The motorized ski tow eliminated laborious uphill hikes and thereby revolutionized downhill skiing. Early tows amounted to a rope threaded around a pair of pulleys and driven by a dismounted automobile engine and transmission. Modern tows span miles and operate at great heights. Failure of a rope tow might land the skier on his rear end. Failures of modern tows are a lot more serious.
The Scene of the Crime
The case at hand involved a chairlift in New Hampshire. A fractured housing caused the chair to separate from the cable and fall to the terrain far below. The two teenage male passengers were seriously injured and their parents sued the ski area. I was retained by the ski area in my usual role of metallurgist.
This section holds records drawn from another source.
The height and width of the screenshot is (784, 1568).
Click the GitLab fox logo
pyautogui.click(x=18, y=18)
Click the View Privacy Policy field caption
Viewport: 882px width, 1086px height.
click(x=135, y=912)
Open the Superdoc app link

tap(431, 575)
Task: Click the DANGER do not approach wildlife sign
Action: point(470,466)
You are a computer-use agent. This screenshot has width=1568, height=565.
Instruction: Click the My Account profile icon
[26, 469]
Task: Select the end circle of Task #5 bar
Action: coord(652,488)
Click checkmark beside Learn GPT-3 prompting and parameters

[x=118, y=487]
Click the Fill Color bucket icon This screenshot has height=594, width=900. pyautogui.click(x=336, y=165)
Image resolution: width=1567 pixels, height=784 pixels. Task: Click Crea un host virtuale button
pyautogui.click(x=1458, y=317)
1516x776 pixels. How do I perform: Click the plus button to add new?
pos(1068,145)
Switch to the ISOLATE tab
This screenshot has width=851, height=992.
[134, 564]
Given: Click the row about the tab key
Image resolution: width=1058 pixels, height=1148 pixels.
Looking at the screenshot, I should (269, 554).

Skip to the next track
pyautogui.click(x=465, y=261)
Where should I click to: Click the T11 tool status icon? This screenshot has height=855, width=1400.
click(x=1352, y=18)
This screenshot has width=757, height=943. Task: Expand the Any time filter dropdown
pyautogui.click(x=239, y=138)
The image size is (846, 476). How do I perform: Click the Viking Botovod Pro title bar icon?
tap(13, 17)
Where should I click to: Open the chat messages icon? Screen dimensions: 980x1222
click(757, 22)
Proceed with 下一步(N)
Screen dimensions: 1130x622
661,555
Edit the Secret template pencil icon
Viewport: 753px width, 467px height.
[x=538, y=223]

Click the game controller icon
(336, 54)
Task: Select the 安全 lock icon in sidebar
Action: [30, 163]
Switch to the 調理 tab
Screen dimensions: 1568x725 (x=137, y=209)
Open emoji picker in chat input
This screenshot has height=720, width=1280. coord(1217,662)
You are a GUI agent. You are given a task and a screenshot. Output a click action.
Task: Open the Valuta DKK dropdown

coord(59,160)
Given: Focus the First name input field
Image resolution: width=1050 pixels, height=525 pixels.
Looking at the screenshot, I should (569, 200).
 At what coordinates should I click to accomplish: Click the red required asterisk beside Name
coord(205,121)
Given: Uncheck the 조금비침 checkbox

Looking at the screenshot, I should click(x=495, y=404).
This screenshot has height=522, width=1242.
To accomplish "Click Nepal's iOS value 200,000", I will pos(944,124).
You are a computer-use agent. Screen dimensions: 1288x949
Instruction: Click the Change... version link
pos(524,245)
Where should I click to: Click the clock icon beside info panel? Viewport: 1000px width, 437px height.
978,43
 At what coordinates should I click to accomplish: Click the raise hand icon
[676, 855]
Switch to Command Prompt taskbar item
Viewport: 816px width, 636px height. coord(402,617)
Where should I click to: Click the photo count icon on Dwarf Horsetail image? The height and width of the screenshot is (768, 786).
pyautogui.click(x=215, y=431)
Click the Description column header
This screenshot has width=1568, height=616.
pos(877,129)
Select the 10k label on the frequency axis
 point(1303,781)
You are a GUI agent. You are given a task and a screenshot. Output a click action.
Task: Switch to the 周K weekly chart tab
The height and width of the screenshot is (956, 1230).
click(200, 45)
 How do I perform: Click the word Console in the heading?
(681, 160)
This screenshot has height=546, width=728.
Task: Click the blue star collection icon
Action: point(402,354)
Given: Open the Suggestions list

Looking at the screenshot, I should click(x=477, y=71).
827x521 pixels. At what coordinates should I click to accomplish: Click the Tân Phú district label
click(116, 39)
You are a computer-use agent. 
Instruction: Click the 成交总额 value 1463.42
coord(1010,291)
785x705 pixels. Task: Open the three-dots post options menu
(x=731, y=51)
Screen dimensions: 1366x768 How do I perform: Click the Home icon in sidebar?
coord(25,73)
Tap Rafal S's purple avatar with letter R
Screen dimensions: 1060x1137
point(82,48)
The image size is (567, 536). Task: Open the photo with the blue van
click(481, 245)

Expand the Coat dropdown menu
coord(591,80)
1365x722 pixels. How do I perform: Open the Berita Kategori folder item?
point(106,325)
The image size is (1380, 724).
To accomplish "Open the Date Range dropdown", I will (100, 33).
The figure, above right, is a drawing of the housing assembly. The housing is connected to the cable by a pair of arms that extend through the larger holes. The chair swings from a 3-inch long bronze bushing that is tightly clamped between the ears of the housing by a steel bolt and nut. The chair is suspended from a bronze bushing clamped between the ears of the housing. The housing fractured through both ears, which released the bolt and bushing and put the chair and passengers into free-fall.
The initial study was by a plaintiff expert who blamed poor design and assembly of the housing assembly. He claimed over tightening of the bolt caused the ears to fracture. He was apparently ignorant of the presence of the bronze bushing which separated the ears and precluded any such failure.
I loaded an exemplar (duplicate) housing to failure, which occurred at 17,250 lb. This load is nearly 100 times the weight of the two passengers, which is one huge factor of safety. But, was the subject housing of the same strength?
My studies said it was. Radiography and optical and scanning electron microscopy showed a sound microstructure remarkably free of cracks and porosity. A small specimen machined from the subject housing and loaded to failure had a strength consistent with that of the exemplar. So, the housing was plenty strong enough. The test showed only 6 percent ductility, which is to be expected of the aluminum-silicon alloy used.
The Smoking Gun
The plaintiff expert saw my report and changed his tune. He dropped the over-tightening claim and concluded the failure was due to sympathetic oscillations set up in the cable instigated solely by the powering of the lift. These oscillations caused the chair to strike a tower and fracture the housing. He stated without proof the boys could not possibly have caused the swinging.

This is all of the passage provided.